During the years between 2006 and 2010, Mazda built show cars based around the 'Nagare' theme, named for the 2006 concept car of the same name. Nagare is the Japanese word for 'wind', and all subsequent show cars prior to Kodo's introduction with the Shinari design study in 2010 were considered 'Nagare' designs. The Kiyora concept from six years ago was the last of that line. It was based around the idea of flowing water – more or less in concert with the theme of airflow and wind central to other Nagare concept cars from the same period. But Kiyora was the final iteration of that particular design language.
To understand the gulf that separates Nagare and Kodo, consider the smiley-faced look of the second-generation Mazda2 and the 'muscular haunches' of the current Mazda6.
The year the Nagare show car surfaced was around the same time as the manufacturer appointed Dutch native Laurens van den Acker to be Mazda's global head of design. Van den Acker, who has since gone on to head up design at Renault, visited Australia near the end of 2008 and showed a room filled with journalists a preview of Mazda's global range for 2015 – based on the anticipated evolution of Nagare.
In hindsight, that computer-generated rendering of the full Mazda range seven years in the future was a far cry from today's reality. Preliminary work on the SUV that would come to be known as the CX-5 had already begun, and van den Acker's Powerpoint slide marked out a future that would never come to pass.
This much was confirmed by Mazda's Chief Designer for the CX-5, Akira Tamatani – out here for the launch of the revised CX-5 for 2015.
Where Nagare was a visual representation of wind – or any fluid substance in motion – "the concept was slightly different" for Kodo, the Mazda style chief explained.
"Kodo draws its power from the inside," he told motoring.com.au earlier this week. This is why any Kodo-design vehicle is associated with an animal – such as the cheetah in the CX-5 TV commercials for instance.
While, to a lay person, the two design languages seem mutually exclusive, Tamatani-san sees Kodo as a migration from the Nagare principle, to an extent.
"The concept of natural beauty has remained," he said.
Kodo's 'animalism within' seems to be an adjunct to the SKYACTIV drivetrain technology incorporated within each model. Given the left-field engineering philosophy of SKYACTIV, it was important that Mazda's design and engineering teams work very closely together on each new project.
One of the major factors in this philosophy is the 4-2-1 exhaust manifold and the inclined engine mounting. Mazda has seen fuel efficiency benefits derived from exhaust flow and cleaner aerodynamics by designing cars this way – which is in conflict with traditional design criteria that places packaging efficiency near the top of the agenda.
According to Tamatani-san, one of the benefits of this thinking comes in the form of front-wheel drive cars like the Mazda6, with rear-wheel drive proportions.
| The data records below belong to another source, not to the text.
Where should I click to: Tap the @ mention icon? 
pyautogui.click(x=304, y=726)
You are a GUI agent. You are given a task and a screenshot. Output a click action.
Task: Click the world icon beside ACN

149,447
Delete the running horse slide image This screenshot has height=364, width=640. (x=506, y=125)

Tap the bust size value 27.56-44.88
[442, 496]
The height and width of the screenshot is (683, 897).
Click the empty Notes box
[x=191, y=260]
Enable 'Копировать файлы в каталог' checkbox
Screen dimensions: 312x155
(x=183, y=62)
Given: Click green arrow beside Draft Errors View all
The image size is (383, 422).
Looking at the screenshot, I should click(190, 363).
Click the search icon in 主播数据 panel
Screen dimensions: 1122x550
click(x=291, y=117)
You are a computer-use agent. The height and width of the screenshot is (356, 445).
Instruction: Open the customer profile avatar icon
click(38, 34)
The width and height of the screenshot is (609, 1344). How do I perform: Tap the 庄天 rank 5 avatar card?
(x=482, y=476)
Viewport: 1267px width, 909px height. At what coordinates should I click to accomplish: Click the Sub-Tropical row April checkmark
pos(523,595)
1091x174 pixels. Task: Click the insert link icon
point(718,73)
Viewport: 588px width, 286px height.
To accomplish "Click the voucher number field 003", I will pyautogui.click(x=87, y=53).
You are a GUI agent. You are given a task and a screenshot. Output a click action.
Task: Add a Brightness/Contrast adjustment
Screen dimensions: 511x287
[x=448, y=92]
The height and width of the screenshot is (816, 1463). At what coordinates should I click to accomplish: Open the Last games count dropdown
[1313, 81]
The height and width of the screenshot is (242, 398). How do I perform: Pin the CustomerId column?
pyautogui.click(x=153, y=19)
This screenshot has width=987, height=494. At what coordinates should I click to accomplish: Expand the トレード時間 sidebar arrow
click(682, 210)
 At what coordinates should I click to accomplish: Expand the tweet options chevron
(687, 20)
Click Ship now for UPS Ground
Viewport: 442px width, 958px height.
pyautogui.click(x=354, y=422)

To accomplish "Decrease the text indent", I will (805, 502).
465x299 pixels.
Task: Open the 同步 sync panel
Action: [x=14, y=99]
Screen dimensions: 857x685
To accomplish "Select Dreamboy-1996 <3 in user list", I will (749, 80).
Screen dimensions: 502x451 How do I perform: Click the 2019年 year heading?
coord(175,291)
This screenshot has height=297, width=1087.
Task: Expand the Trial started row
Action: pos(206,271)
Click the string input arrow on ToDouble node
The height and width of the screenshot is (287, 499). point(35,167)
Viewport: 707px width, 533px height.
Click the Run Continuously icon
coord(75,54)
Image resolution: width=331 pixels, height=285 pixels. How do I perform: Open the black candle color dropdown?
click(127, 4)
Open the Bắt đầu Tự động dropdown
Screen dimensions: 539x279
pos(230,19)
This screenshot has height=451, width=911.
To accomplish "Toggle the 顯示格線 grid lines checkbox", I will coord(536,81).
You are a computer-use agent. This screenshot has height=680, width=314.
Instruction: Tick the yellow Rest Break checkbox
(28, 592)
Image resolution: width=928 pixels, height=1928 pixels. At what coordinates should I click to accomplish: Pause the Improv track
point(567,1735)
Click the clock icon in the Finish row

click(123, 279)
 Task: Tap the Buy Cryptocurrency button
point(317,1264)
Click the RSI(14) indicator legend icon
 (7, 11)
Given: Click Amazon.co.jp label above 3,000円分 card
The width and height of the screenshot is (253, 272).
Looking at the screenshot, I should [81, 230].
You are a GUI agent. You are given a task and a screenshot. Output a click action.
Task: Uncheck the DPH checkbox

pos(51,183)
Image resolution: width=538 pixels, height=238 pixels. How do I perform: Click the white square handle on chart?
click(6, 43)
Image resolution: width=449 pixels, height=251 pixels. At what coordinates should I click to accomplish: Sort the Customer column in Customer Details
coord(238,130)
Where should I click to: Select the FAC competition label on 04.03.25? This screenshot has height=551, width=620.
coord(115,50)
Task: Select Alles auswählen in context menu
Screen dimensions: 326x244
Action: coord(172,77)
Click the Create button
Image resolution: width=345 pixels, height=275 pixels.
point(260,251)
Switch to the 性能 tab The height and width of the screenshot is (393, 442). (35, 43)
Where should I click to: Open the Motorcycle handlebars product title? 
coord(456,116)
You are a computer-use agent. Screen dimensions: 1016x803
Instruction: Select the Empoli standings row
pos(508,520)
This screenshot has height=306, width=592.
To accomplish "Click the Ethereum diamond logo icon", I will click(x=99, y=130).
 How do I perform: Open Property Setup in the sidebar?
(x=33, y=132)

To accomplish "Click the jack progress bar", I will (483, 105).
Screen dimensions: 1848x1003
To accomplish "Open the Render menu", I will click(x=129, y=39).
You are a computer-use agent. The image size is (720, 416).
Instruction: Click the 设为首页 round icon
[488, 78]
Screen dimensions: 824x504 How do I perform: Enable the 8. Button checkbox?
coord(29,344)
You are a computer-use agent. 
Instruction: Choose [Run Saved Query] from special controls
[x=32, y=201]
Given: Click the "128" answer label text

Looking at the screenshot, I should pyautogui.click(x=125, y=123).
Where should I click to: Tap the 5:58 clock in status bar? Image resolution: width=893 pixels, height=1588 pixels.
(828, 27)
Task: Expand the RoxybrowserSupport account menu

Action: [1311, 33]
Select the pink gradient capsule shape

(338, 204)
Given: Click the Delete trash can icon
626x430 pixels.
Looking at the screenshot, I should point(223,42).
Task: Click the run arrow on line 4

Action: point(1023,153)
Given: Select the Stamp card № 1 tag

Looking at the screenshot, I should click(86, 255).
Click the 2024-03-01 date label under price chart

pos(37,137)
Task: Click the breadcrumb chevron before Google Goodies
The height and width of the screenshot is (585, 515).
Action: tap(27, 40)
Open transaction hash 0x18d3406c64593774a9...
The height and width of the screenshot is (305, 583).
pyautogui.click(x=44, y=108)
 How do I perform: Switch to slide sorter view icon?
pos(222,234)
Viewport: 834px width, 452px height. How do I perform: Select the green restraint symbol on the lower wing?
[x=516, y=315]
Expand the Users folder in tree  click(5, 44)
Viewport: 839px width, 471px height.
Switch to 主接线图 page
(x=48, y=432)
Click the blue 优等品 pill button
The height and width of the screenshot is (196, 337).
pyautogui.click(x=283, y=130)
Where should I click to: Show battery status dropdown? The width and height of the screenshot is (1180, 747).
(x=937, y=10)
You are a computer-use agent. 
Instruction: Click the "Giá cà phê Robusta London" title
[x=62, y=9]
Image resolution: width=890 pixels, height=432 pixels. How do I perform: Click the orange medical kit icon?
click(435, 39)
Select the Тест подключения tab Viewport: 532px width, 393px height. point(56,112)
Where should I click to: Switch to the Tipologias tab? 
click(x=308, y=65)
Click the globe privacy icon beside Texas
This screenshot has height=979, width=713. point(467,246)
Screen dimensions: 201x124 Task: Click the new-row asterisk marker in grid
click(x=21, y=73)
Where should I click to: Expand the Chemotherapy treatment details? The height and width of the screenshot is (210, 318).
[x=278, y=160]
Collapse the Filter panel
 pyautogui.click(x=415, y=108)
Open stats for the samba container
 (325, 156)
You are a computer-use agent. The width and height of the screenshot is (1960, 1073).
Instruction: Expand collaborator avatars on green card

There's less front overhang for the mid-size sedan. And the 'pouncing feline' looks of the Mazda6 kind of dovetail – so to speak – with those quasi-RWD proportions.
A problem that it presents Mazda is that Kodo as it stands won't lend itself to drivetrain or platform sharing, which would bring in added revenue for the company.
Only the MX-5 – the sole rear-wheel drive passenger vehicle in the range, and therefore the only Mazda with a longitudinal engine mounting – could be shared with another company. Even then, as the upcoming Fiat Barchetta, it will be built by Mazda and the platform won't be shared with Fiat in the same way that Mercedes-Benz shares its MQB platform with Nissan and Renault for unique models built by those companies and a subsidiary like Infiniti.
Kodo appears to have some years ahead of it before Mazda moves to another design language. What that will be remains "unclear", according to Tamatani-san. Staff from the various Mazda design centres around the world – Hiroshima, Irvine, Frankfurt and Yokohama (soon to close) – gather twice a year for a design seminar.
To date, there's no apparent consensus on the heir to Kodo. Although Tamatani-san was reluctant to discuss the future any further, word around the traps is that a successor to Kodo may be contingent on the company's financial standing – whatever that will be, as far away as five or six years from now.